> _TEXTO FORNECIDO_
════════════════
- Autor
- Herik Oliveira
- Revista
- Artefilosofia
- Edição
- 19 / 37
- Ano
- 2025
- DOI
- 10.69640/raf.v19i37.7354
- Idioma
- pt
A discussão fundamenta-se na análise do filme Dias perfeitos, dirigido por Wim Wenders (2023). Parte-se de resenhas e críticas sobre a obra que ou celebram nela a abertura à poética do cotidiano e da rotina ou a denunciam como escapismo, falsidade e fantasia elitista. Discute-se os limites do encantamento individual em uma cotidianidade alienada no âmbito da sociedade administrada, com o trabalho como vértice da organização da existência, incluindo do tempo livre. Defende-se a proposição de que a recepção do filme, dividida entre celebração e recusa, reflete, de modo cindido, a oscilação entre resistência e adaptação característica de um traço estético que estaria no cerne dessa obra, a saber, a “estética clown” (SILVA, 2017). Para isso, são evidenciados elementos dessa estética em Dias perfeitos. A reflexão ampara-se em contribuições teóricas de T. W. Adorno, M. Horkheimer, H. Marcuse, W. Benjamin, e outros referenciais críticos, como A. Heller e G. Lukács.
════════════════
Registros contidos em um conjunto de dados
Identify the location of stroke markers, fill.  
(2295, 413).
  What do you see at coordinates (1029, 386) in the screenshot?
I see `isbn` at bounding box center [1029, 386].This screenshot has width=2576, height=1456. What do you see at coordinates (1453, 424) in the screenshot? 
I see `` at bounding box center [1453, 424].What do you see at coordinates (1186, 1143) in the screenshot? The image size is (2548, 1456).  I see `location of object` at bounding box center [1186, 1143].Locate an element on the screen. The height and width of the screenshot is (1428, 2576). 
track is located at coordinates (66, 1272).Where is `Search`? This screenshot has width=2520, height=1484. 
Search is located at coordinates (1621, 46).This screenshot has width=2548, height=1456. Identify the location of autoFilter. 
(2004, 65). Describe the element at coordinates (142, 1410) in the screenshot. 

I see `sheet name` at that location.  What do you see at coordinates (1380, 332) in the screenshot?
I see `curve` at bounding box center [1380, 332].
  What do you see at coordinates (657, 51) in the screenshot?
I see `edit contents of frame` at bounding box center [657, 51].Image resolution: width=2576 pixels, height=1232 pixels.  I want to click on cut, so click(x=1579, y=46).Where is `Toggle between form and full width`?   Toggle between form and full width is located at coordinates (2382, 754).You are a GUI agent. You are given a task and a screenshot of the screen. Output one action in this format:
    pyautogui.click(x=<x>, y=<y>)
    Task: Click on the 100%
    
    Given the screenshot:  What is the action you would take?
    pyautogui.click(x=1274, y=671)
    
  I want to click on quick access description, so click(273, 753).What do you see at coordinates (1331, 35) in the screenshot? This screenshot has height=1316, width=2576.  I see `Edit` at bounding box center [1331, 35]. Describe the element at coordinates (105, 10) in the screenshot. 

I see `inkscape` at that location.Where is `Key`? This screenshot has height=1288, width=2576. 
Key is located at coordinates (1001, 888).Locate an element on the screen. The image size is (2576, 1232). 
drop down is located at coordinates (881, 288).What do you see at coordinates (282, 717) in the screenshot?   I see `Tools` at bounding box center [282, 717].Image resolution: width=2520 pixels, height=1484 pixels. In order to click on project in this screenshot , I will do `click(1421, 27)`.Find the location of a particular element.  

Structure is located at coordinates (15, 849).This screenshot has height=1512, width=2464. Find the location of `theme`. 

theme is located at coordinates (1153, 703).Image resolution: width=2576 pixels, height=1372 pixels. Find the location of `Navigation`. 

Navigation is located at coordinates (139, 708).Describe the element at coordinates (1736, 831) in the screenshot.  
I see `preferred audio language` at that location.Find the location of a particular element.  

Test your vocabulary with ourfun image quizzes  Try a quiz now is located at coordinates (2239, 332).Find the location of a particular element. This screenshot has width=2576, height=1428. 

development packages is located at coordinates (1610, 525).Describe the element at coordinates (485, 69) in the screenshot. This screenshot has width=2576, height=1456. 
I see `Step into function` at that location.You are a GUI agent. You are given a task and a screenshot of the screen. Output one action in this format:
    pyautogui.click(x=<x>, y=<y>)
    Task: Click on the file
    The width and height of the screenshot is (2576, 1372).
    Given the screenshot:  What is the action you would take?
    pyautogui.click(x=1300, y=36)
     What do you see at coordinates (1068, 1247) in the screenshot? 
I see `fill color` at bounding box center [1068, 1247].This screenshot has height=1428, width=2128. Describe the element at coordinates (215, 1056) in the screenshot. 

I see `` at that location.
════════════════
> _EXERCÍCIO_
No texto sobre o filme Dias perfeitos, qual traço estético estaria no cerne da obra? Não é preciso consultar os registros.

> _RESOLUÇÃO DO EXERCÍCIO_
A “estética clown”.